• _AVAILABLE RECORDS_
_ _ _

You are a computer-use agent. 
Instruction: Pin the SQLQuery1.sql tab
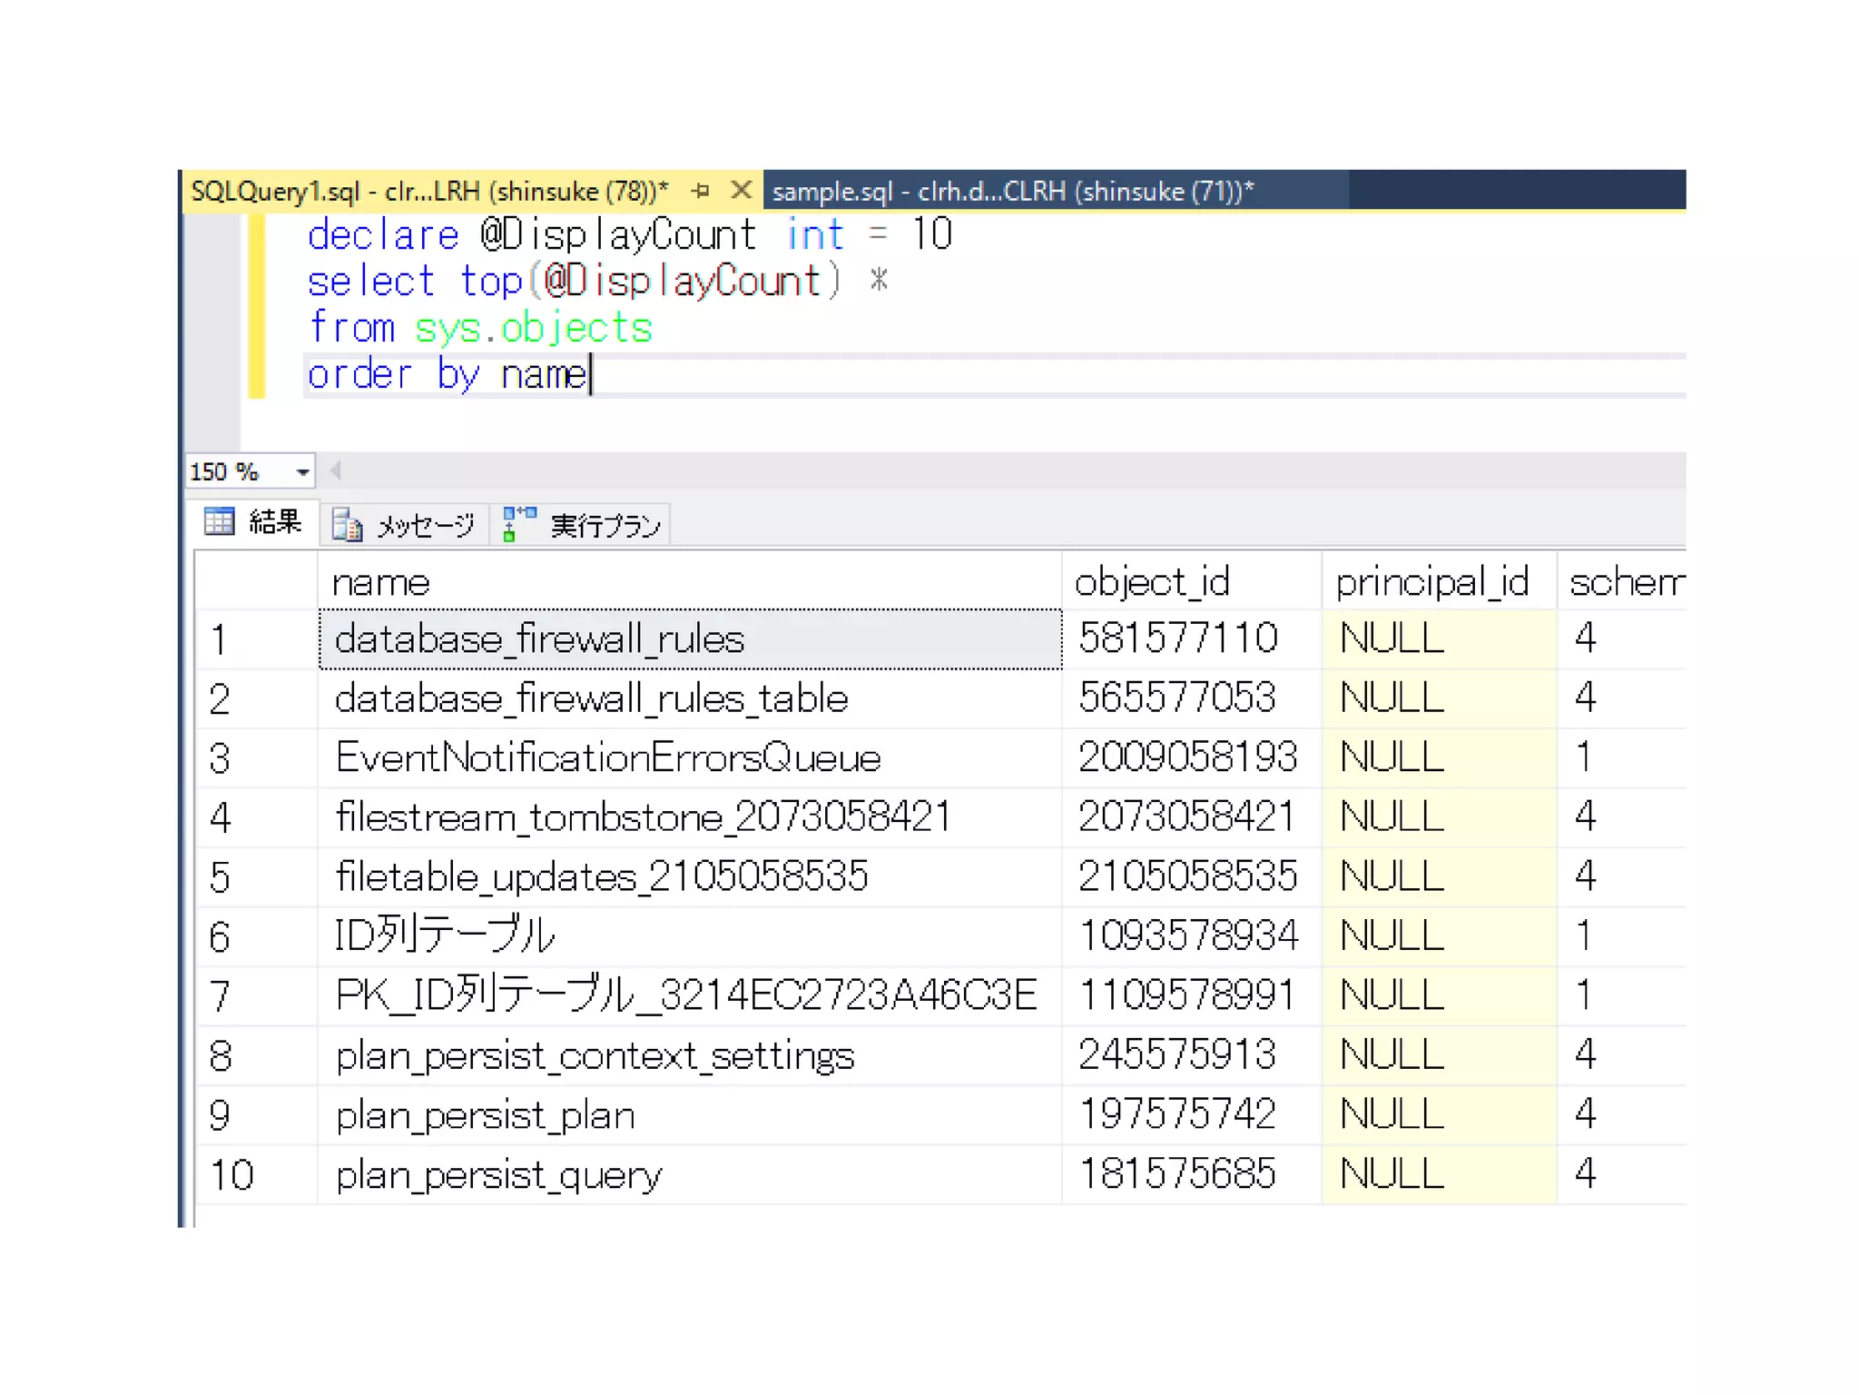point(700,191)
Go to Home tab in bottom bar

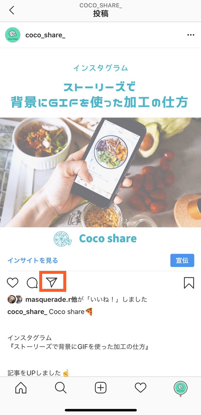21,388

_ _ _

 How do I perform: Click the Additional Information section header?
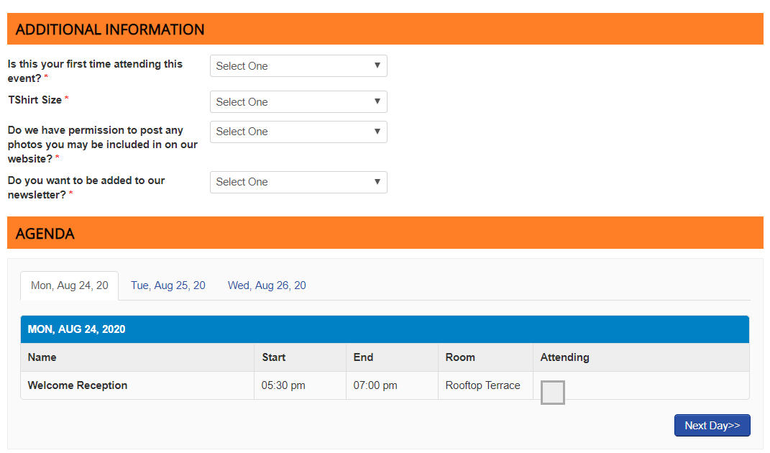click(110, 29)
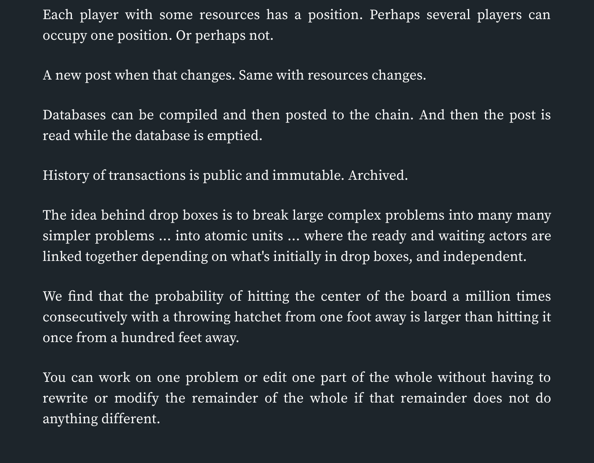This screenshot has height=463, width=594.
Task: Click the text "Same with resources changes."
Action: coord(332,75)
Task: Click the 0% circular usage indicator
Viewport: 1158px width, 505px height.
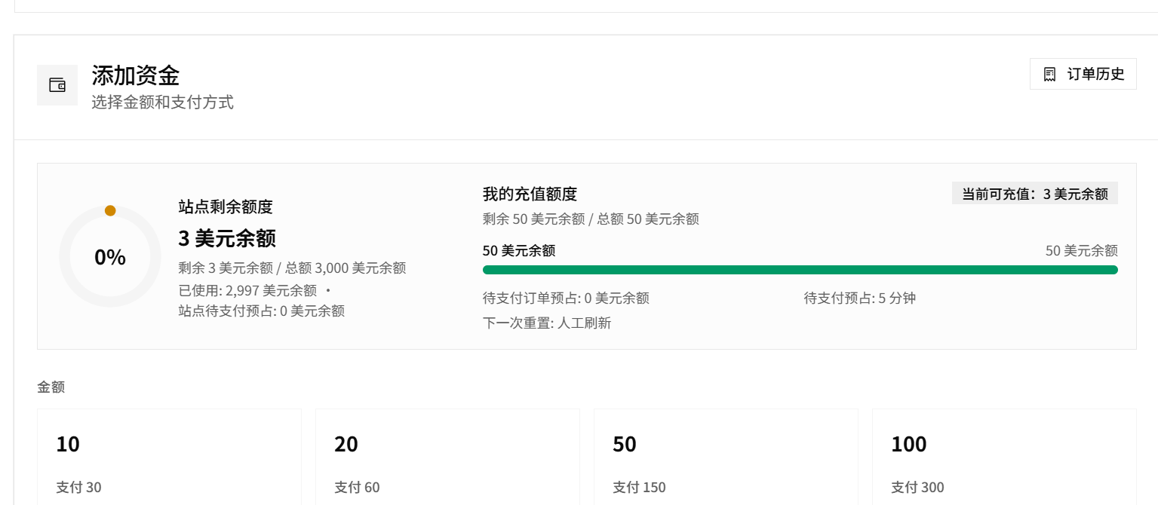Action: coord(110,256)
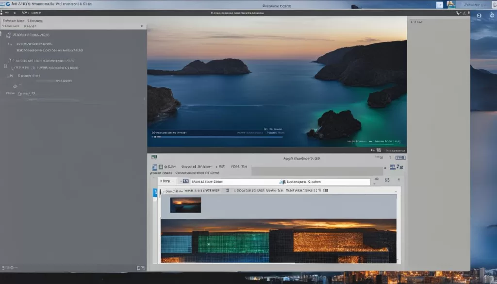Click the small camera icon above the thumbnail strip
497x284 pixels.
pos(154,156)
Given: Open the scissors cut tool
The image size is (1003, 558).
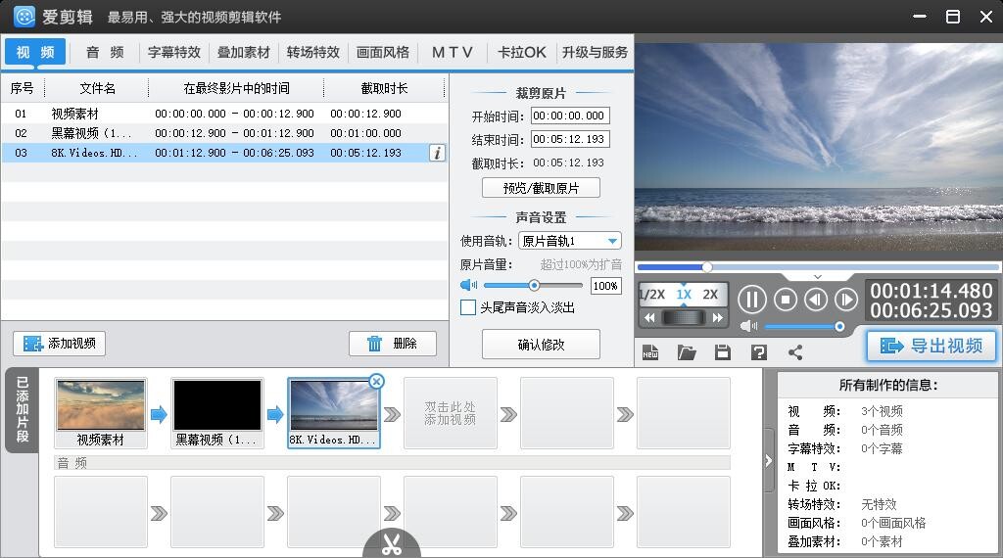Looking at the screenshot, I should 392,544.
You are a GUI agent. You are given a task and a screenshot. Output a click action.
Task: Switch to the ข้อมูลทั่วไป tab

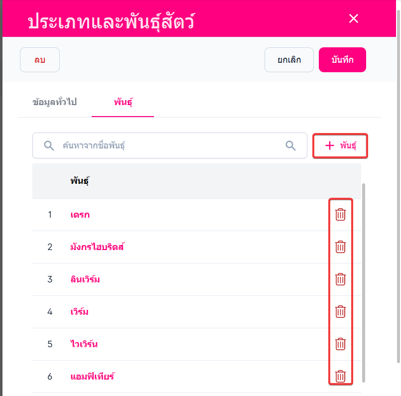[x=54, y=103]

_ _ _

• _PROBLEM STATEMENT_
Lay out the entries from the line that contains "How do I perform: Click" through the line that contains "Action: coord(332,75)" as a numbered list, leaving out blank lines and pictures.

• _THE OUTPUT_
1.  How do I perform: Click the Additional Information section header?
2. click(110, 29)
3. This screenshot has height=463, width=594.
4. Task: Click the text "Same with resources changes."
5. Action: coord(332,75)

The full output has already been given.